(Circulation. 1999;99:3323D-3326.)
© 1999 American Heart Association, Inc.
Correspondence |
Beth Israel Deaconess Medical Center Harvard Medical School, Boston, Mass
Cardiology Division University of Connecticut Health Center, Farmington, Conn
To the Editor:
We read with interest the intriguing study by Frolkis et al1 regarding frequency of risk factor evaluation, lipid testing, and treatment of hypercholesterolemia in patients admitted to the coronary care unit of a large university hospital. We2 and others3 have recently reported similarly disappointing rates in outpatients that underscore the authors' sobering findings.1 The recognized limitations of their study notwithstanding, Frolkis et al have made an important contribution toward increasing awareness of the need for vigilance in coronary risk factor assessment and modification, and we applaud their efforts. We have, however, several comments that may be of value in clarifying the authors' findings.
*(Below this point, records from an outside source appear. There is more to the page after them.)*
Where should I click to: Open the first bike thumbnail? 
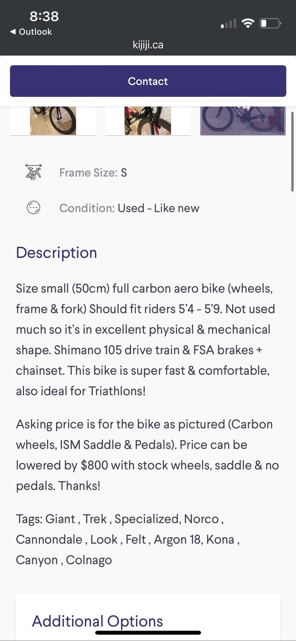point(53,121)
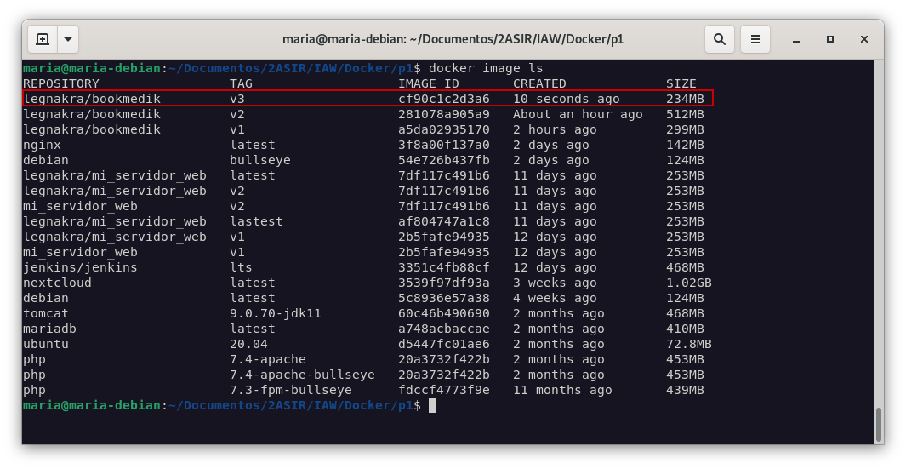Open the hamburger main menu
The height and width of the screenshot is (469, 906).
(x=754, y=39)
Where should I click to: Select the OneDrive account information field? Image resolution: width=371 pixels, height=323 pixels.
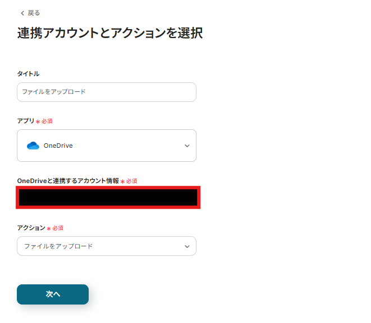(x=108, y=198)

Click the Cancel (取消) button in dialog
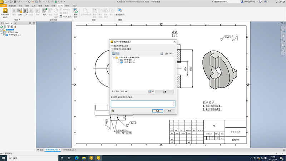[x=170, y=111]
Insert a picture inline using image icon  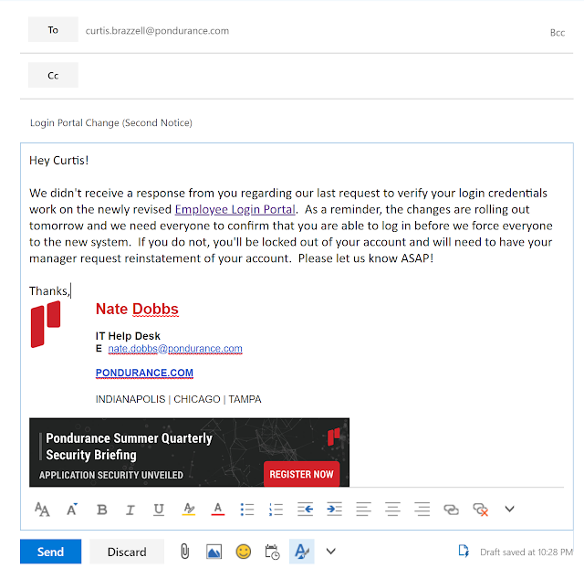point(214,552)
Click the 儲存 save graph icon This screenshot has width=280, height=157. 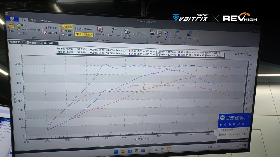coord(159,33)
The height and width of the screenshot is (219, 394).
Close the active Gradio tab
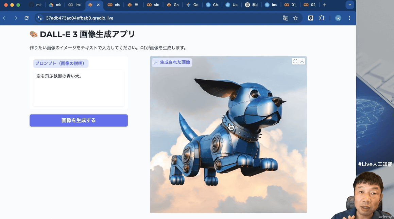[x=98, y=5]

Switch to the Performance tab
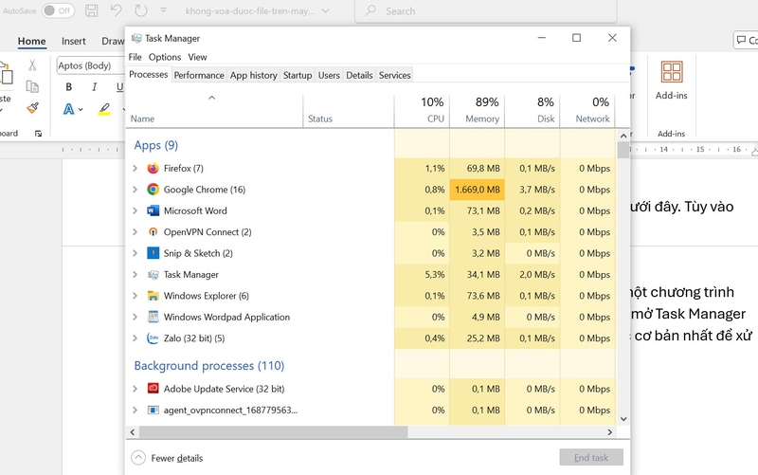[199, 75]
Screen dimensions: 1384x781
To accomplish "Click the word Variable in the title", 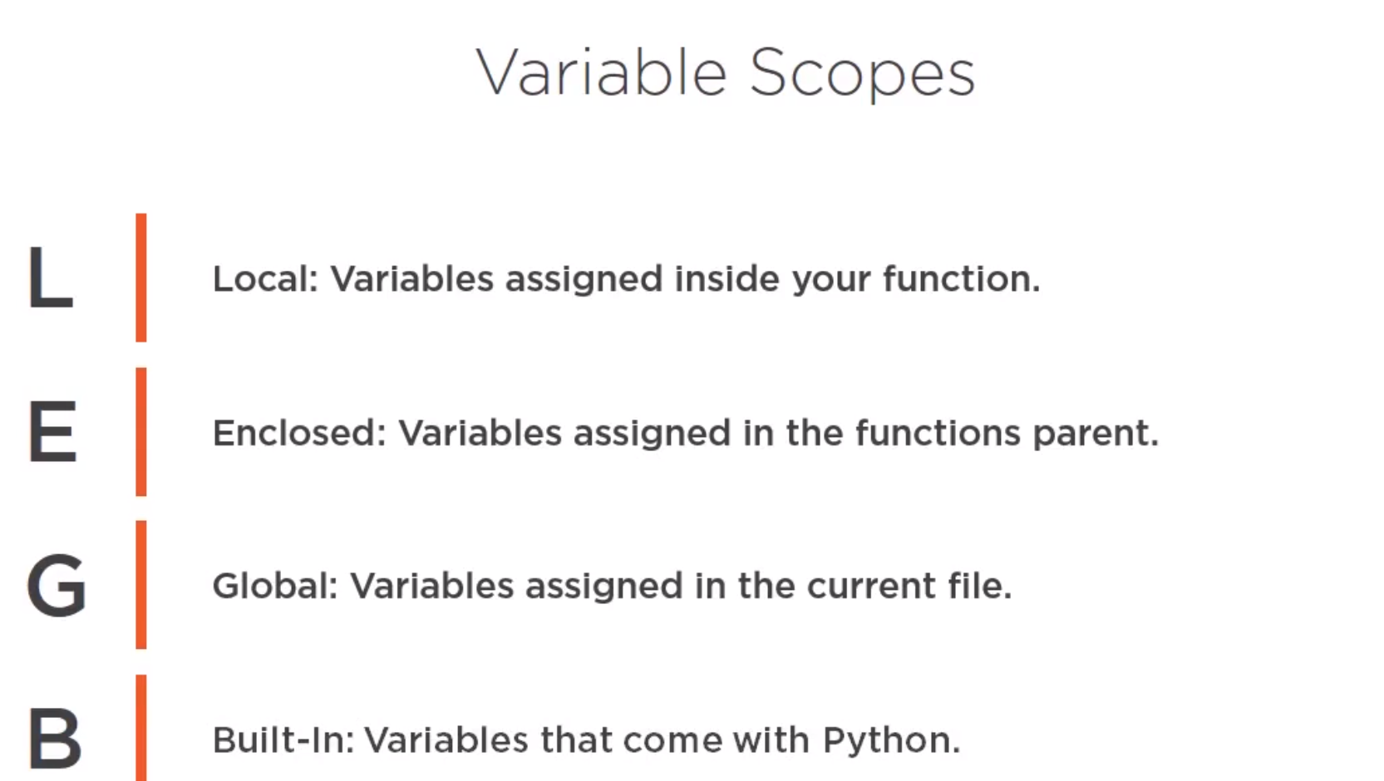I will click(601, 73).
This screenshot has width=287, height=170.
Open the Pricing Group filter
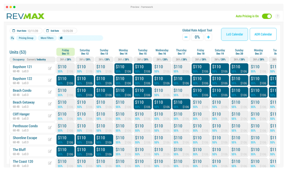click(x=26, y=38)

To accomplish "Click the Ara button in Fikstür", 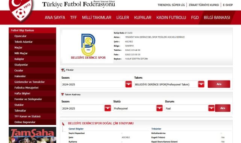I will [219, 84].
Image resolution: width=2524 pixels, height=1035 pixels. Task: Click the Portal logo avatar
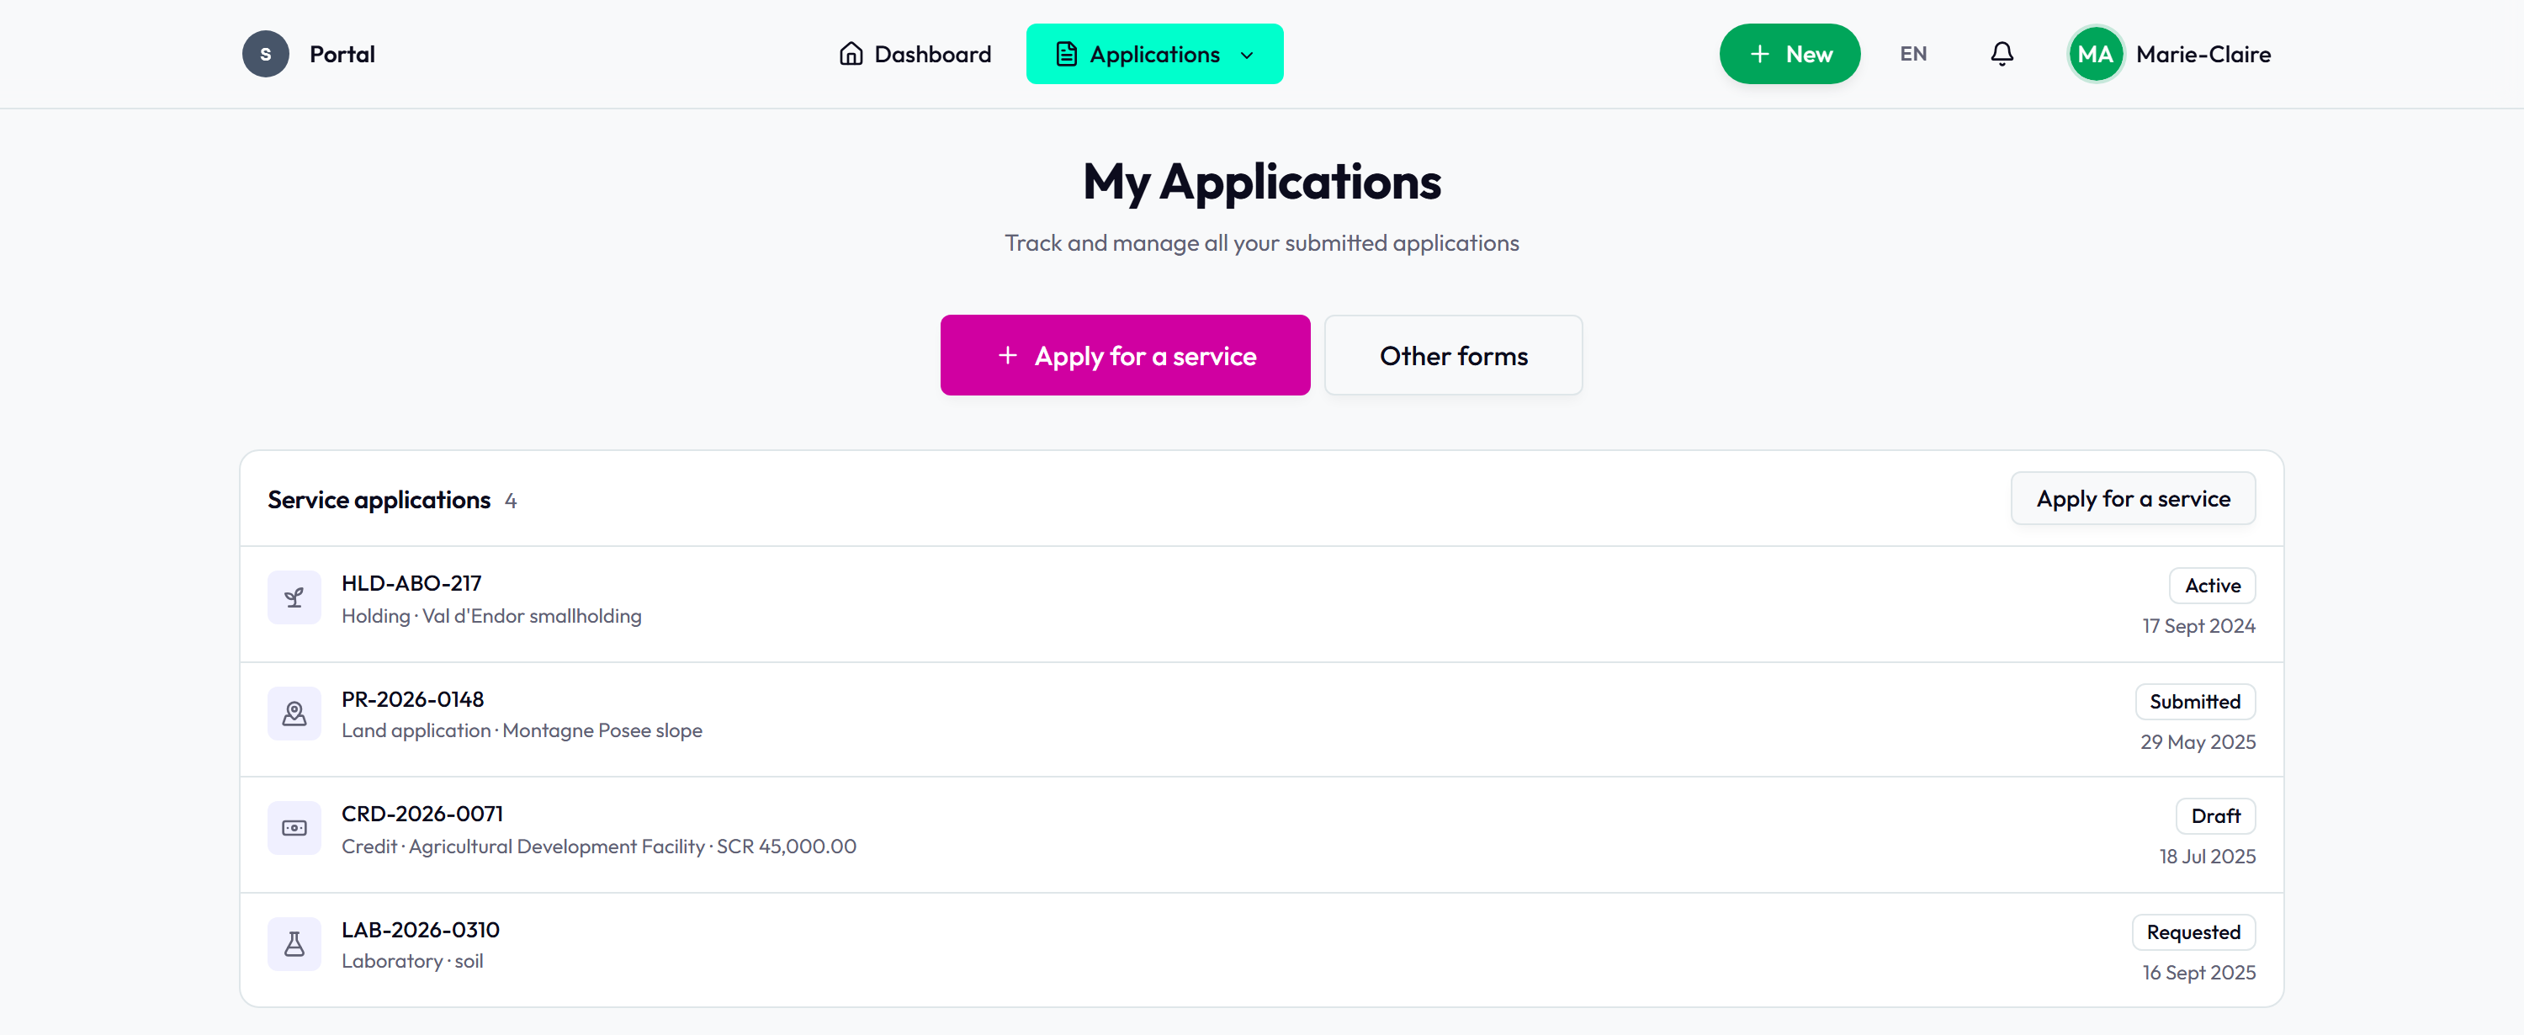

In particular, we suggest a degree of caution regarding the authors' conclusions concerning appropriate evaluation and initiation of lipid-lowering therapy in the setting of an acute coronary event. The National Cholesterol Education ProgramAdult Treatment Panel II (NCEP-ATPII) guidelines offer recommendations for outpatient therapy that are longitudinal in nature and require serial evaluation of lipid profiles as patients move toward their goal. They emphasize repeated testing and a graded approach to therapy. As the authors recognize, the stress of an acute hospitalization may significantly decrease the serum cholesterol level for multiple reasons.4 5 Accordingly, we disagree with the authors' assertion that deferral of cholesterol testing during an acute hospitalization is necessarily a misguided approach. Longitudinal follow-up data would have been useful to accurately assess adequacy of compliance. In our series, nearly a third of patients whose cholesterol level was not initially controlled ultimately reached NCEP-ATPII targets.2
We are also curious to learn how the authors decided that male sex and age were so obvious as to warrant exclusion from their analysis, but premature menopausal status was not. Given the prevalence of coronary artery disease in men compared with women before the age of menopause and the inclusion of sex as a risk factor within the NCEP guidelines, might not the inclusion of male sex have increased the robustness of the authors findings?
References
Section of Preventative Cardiology, Cleveland Clinic Foundation, Cleveland, Ohio
Case Western Reserve School of Medicine
Department of Family Medicine Cleveland, Ohio
We appreciate the comments of Danias and Silverman concerning our article on physician noncompliance and welcome the opportunity to respond. They voice concern that application of the NCEP guidelines in an acute setting may violate the ambulatory and longitudinal intention of the recommendations. We submit that whether one uses the NCEP guidelines, the Framingham risk scores, or the framework suggested by the 27th Bethesda Conference, there is growing recognition of the value of risk stratification and the need to base treatment on the results of such an assessment. Since one of the main points of emphasis in NCEP-ATPII is the identification and aggressive treatment of those individuals with known coronary heart disease (CHD) (based in turn on the significantly increased risk of subsequent morbid and mortal events in this population), the use of the NCEP guidelines in a high-risk sample like the one we describe seems quite appropriate.
Danias and Silverman point out that acute hospitalization can lower serum lipid levels, an issue we address explicitly in our article. At no point, however, do we state or imply that "deferral of cholesterol testing during an acute hospitalization is necessarily a misguided approach." In fact, we agree with others1 that to obtain a valid lipid panel in the acute setting, the specimen must be collected within 24 hours of admission. Our point was that even allowing for this effect, clinical decision making based on lipid values that may have been spuriously low remained strikingly inadequate. By lowering lipid levels, in other words, the effect of the "acute phase response" would have been, if anything, to inflate the measured physician performance; our results may have been even more discouraging if such a mechanism was not operating.
Finally, Danias and Silverman appear to have misunderstood our intent regarding the risk factors of sex (not just male sex, as they state) and age. One of the goals of the study was to evaluate how thoroughly physicians and nurses elicited key risk factors for CHD. Since gender was immediately observable and age automatically printed in the hospital chart, no independent effort was required for their ascertainment; hence, we excluded them when assessing screening performance. However, when we constructed the statistical algorithms that were used to judge compliance with NCEP guidelines, sex and age were both incorporated per NCEP criteria.
The comments of Danias and Silverman do point to an issue of considerable interest and importance. Precisely because of results like the ones we, they,2 and others3 report, there is an evolving consensus that in high-risk, secondary-prevention patients, lipid-lowering therapy should perhaps be started before hospital discharge. Although some authors would limit such an intervention to patients whose LDL levels exceed desirable (NCEP-based) cutpoints,4 others recommend treatment in this setting even without screening, because patients have demonstrated by their disease that their levels are too high.5 Until outpatient implementation of recommendations such as the NCEP-ATPII guidelines improves, this may emerge as a key hedge against physician noncompliance.